Like most everything else on this night, it worked. Rashard Mendenhall dropped Roethlisberger’s 3rd-down pass, forcing the Steelers to punt.

The Browns, using both Jennings and Cribbs effectively, were then able to take a little more than 5 more minutes off the clock before punting. With 6:24 to play and the Steelers starting at their own 21-yard line, there was the sense that this would be the Steelers’ last real chance.

And the Steelers looked for awhile like they were going to make it a classic late season drive by a playoff-caliber team. But after moving the ball into Cleveland territory with just over two minutes left in the game, Roethlisberger was sacked for the 7th time. With the Steelers facing 2nd and 19, Matt Roth nearly picked off Roethlisberger but the ball it the turf. After the two-minute warning, Miller picked up 13 of the 19 yards needed on 3rd down but on 4th down Roethlisberger missed badly and almost had it picked off by Bowens. With 1:43 left and the Steelers down to 1 time out, the celebration was on.

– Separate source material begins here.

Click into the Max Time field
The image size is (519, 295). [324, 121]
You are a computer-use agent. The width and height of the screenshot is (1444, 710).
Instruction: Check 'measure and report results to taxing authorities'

In a season in which so much has gone wrong, most of it self-inflicted, this was the night for a little redemption. It’s hard to figure, really, how that could happen. Statistically the game shaped up as an incredible mismatch. The Steelers were gaining an average of 130 yards more a game on offense and outscoring the Browns by an average of 10 points a game. On defense, the Browns were giving up a staggering 400 yards a game while the Steelers, sporting an unusually weak defense themselves, were still giving up 100 yards less a game. And as bad as the Steelers’ defense had been playing, they still were only giving up 78 yards a game on the ground while the Browns were giving up 155 yards a game.

But the actual game turned these statistics on their collective ears. It was the Browns dominating on the ground with 171 yards to the Steelers 75. It was the Browns that outgained the Steelers in total yards, 255-216. Finally, it was the Browns that beat the Steelers, a sentence I haven’t been able to write in 6 years.

For this game to be the actual start of the vaunted Mangini process and not a late season mirage, the Browns need to use it as a spring board, particularly since they play Kansas City and Oakland the next two weeks. If they’re able to start a modest win streak, then the off season won’t seem as dismal. If past be prologue, though, the one thing we know for sure is it won’t come easy.